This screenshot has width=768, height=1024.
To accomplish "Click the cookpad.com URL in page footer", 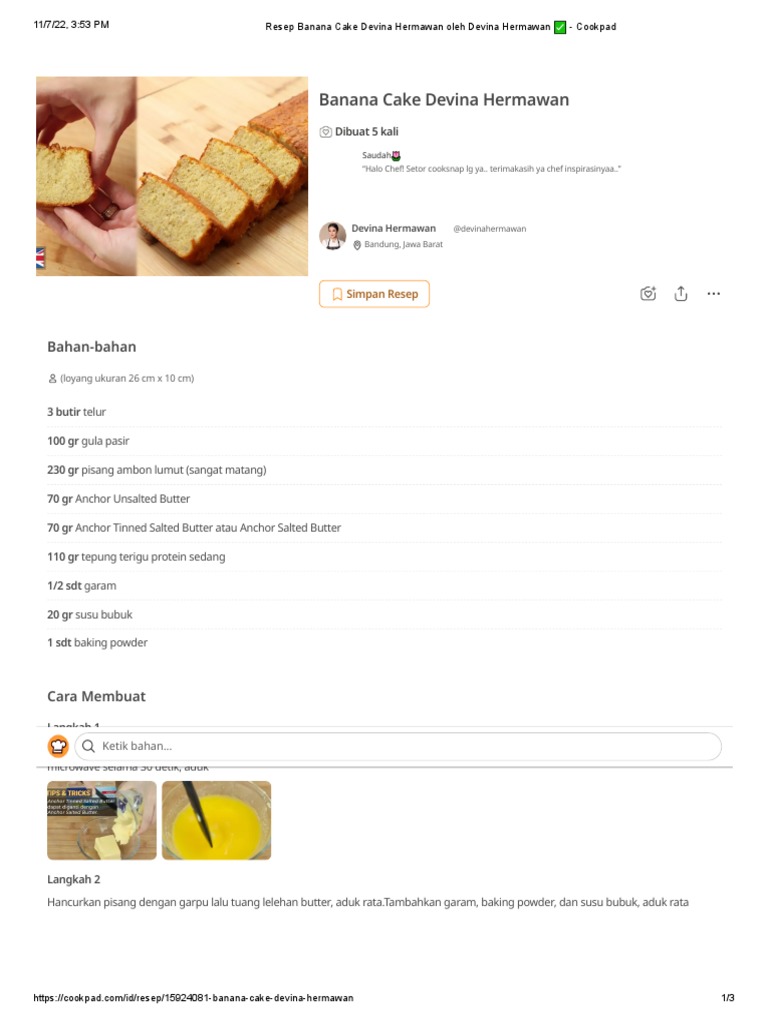I will (193, 998).
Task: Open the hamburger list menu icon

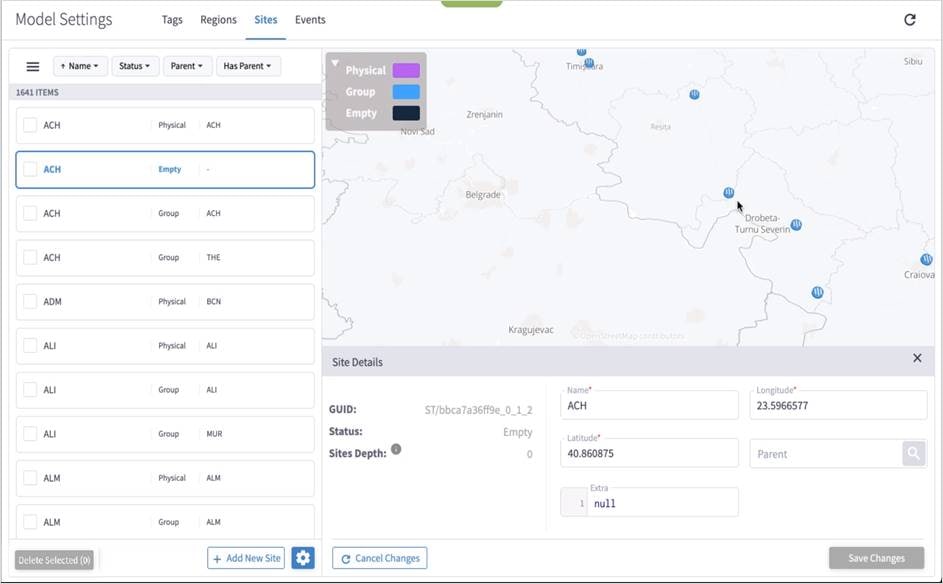Action: 33,65
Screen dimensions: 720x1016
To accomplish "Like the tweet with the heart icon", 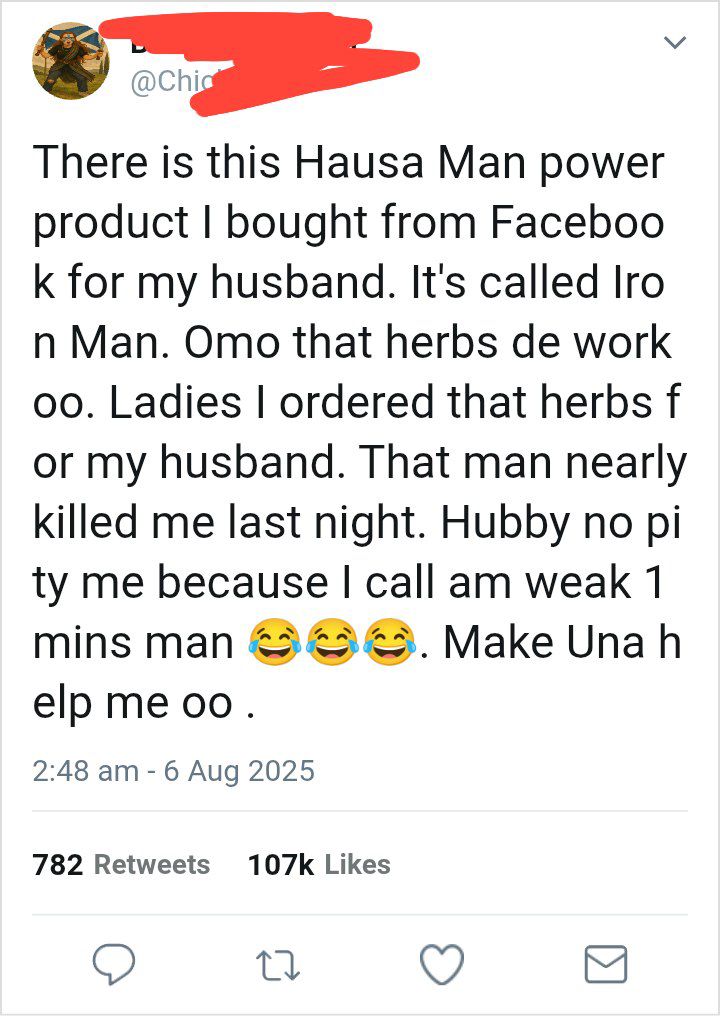I will pos(440,964).
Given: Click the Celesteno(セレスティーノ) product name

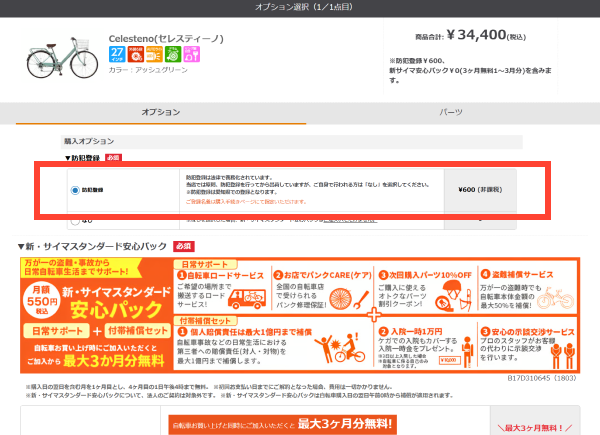Looking at the screenshot, I should (x=166, y=39).
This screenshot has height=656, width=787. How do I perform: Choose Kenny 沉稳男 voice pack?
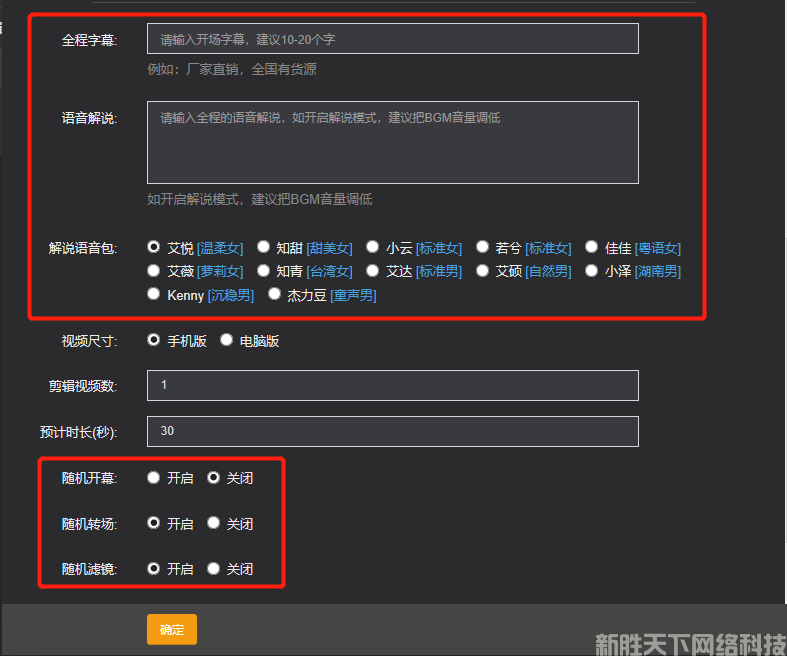pyautogui.click(x=154, y=295)
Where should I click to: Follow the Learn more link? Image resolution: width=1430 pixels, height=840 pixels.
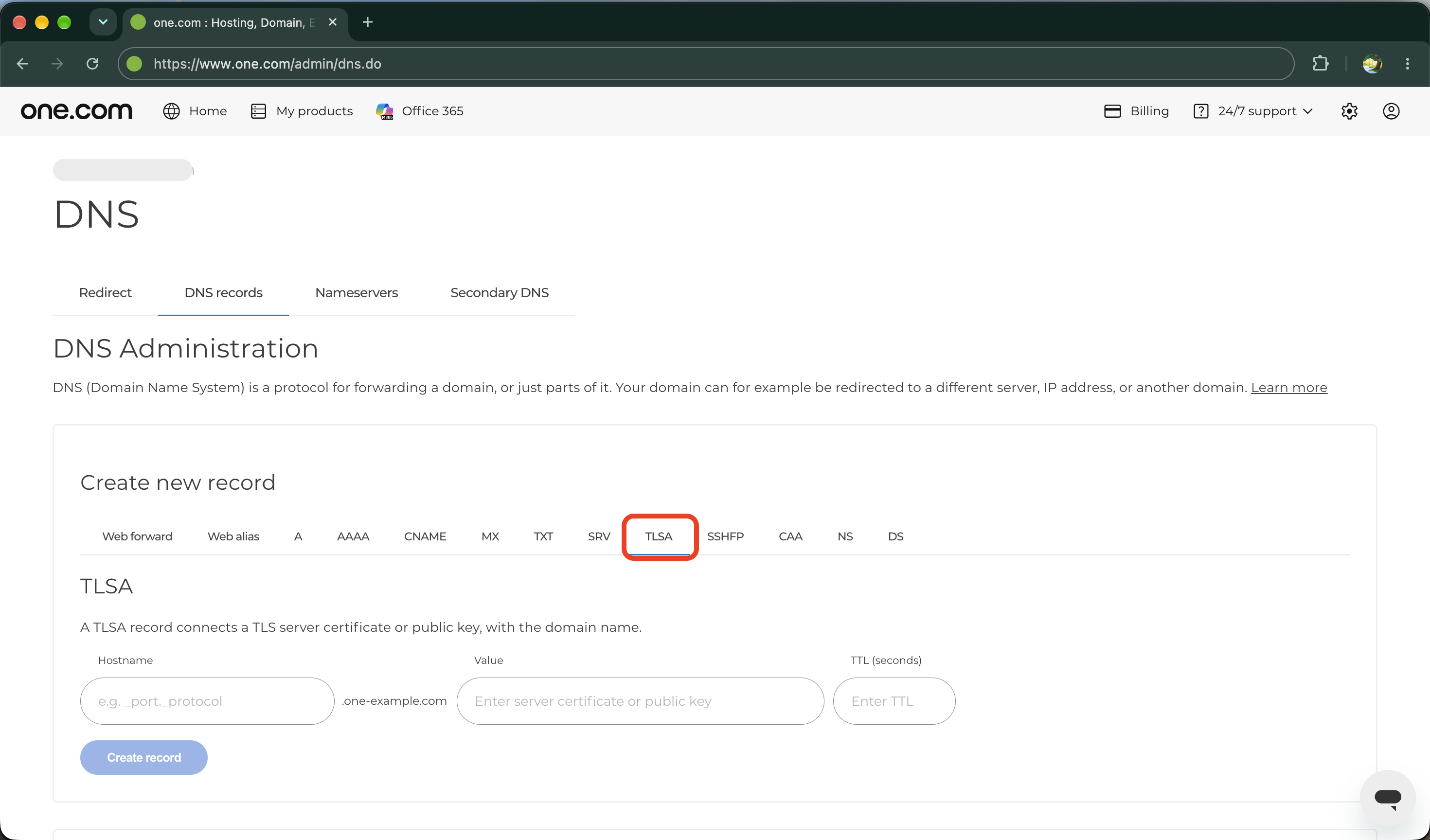point(1289,388)
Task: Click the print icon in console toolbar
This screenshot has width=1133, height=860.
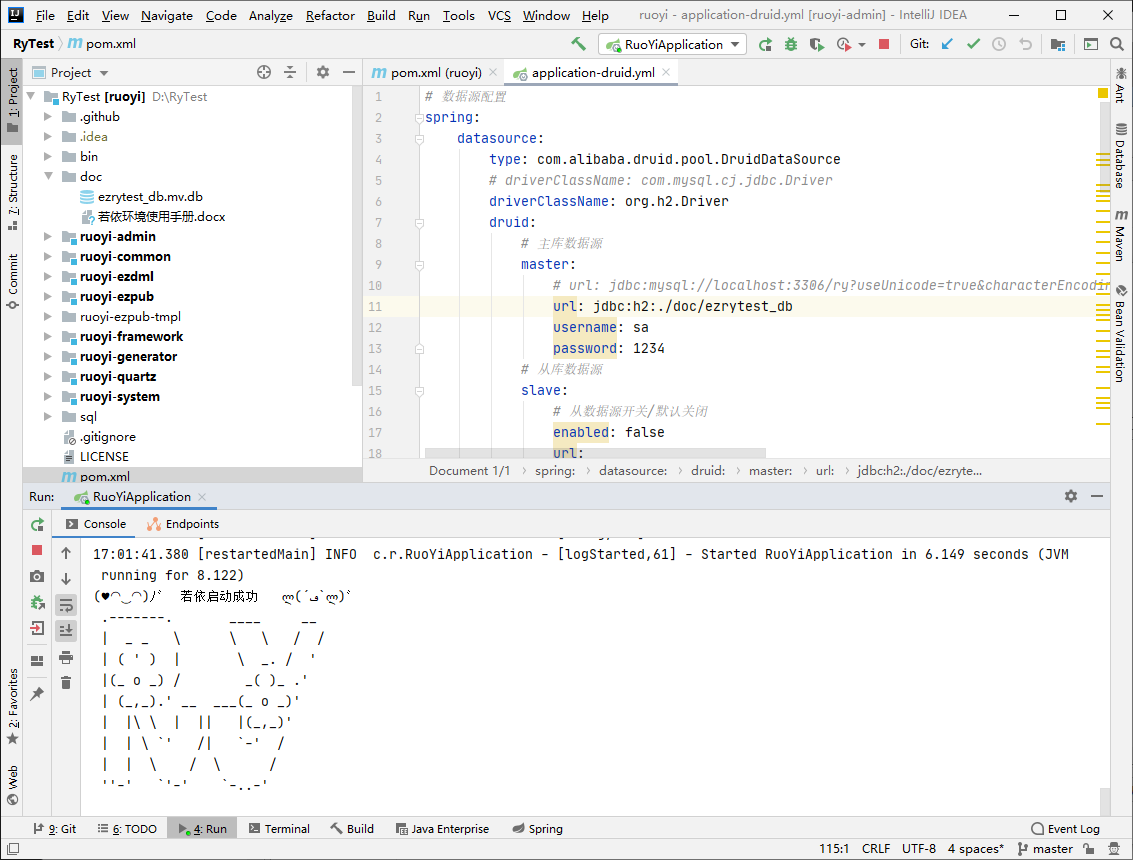Action: (x=66, y=657)
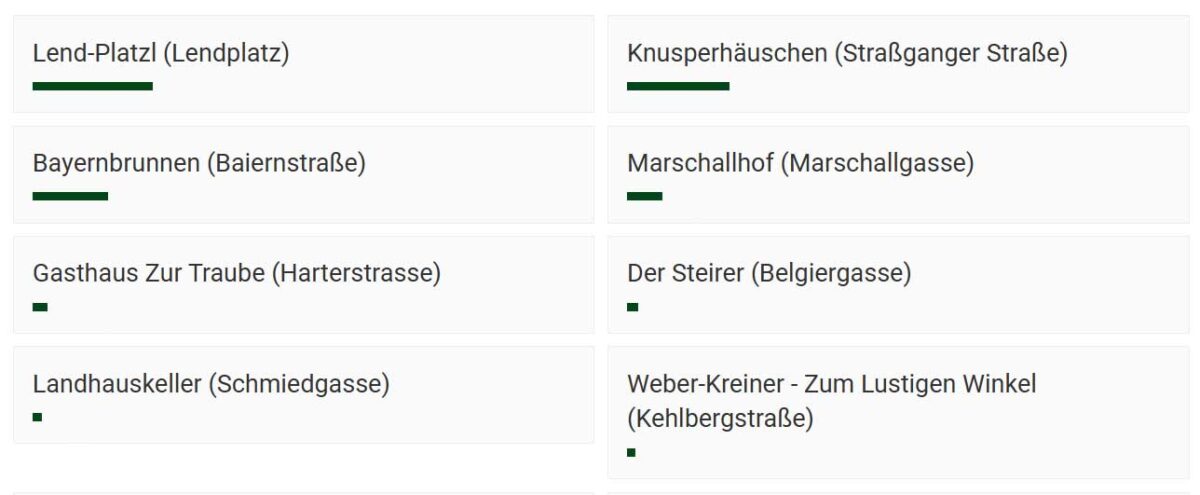Click small green marker under Gasthaus Zur Traube

[40, 306]
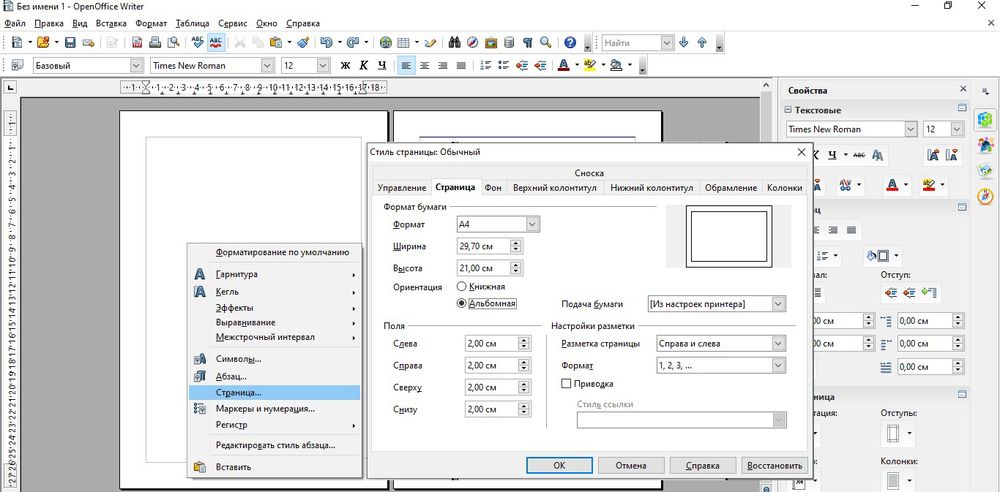Export document directly as PDF
Image resolution: width=1000 pixels, height=492 pixels.
137,43
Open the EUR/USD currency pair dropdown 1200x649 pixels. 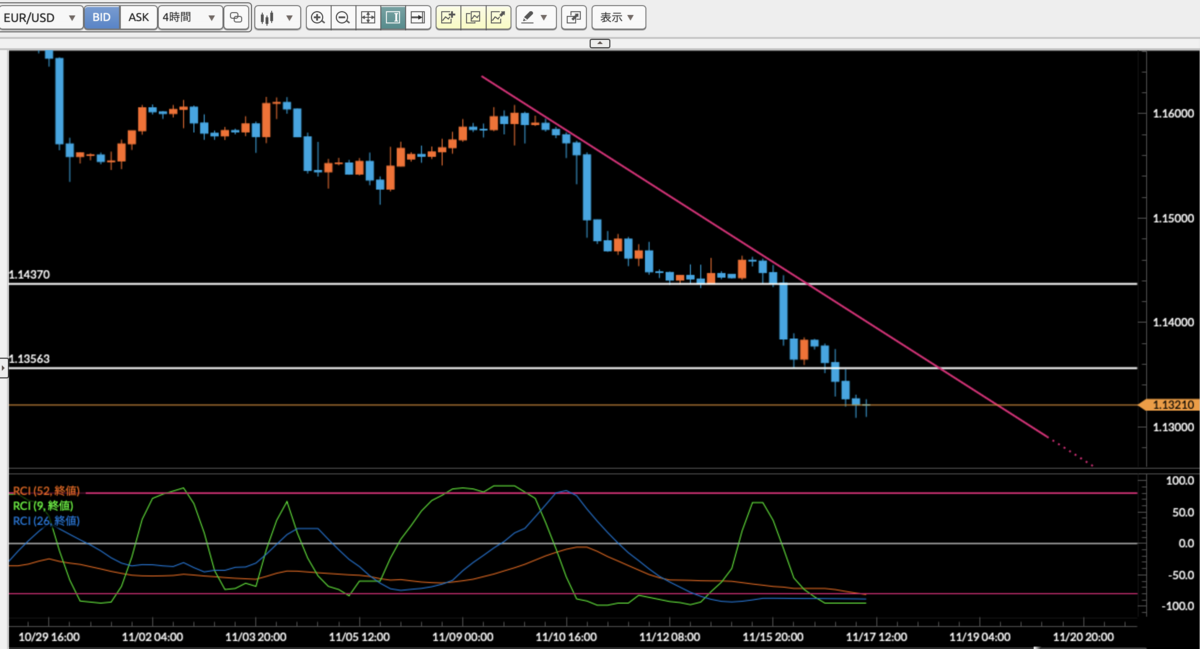[x=42, y=17]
+++
**Le problème:**
Affichez chacune des lignes ci-dessus qui contient le mot « width », sans en omettre aucune.

**Résultat attendu:**
This screenshot has width=768, height=1024.
This screenshot has height=656, width=787. How do I perform: Choose Kenny 沉稳男 voice pack?
Where should I click to: Follow the Learn more link? Image resolution: width=1430 pixels, height=840 pixels.
This screenshot has width=1133, height=860.
Image resolution: width=1000 pixels, height=492 pixels.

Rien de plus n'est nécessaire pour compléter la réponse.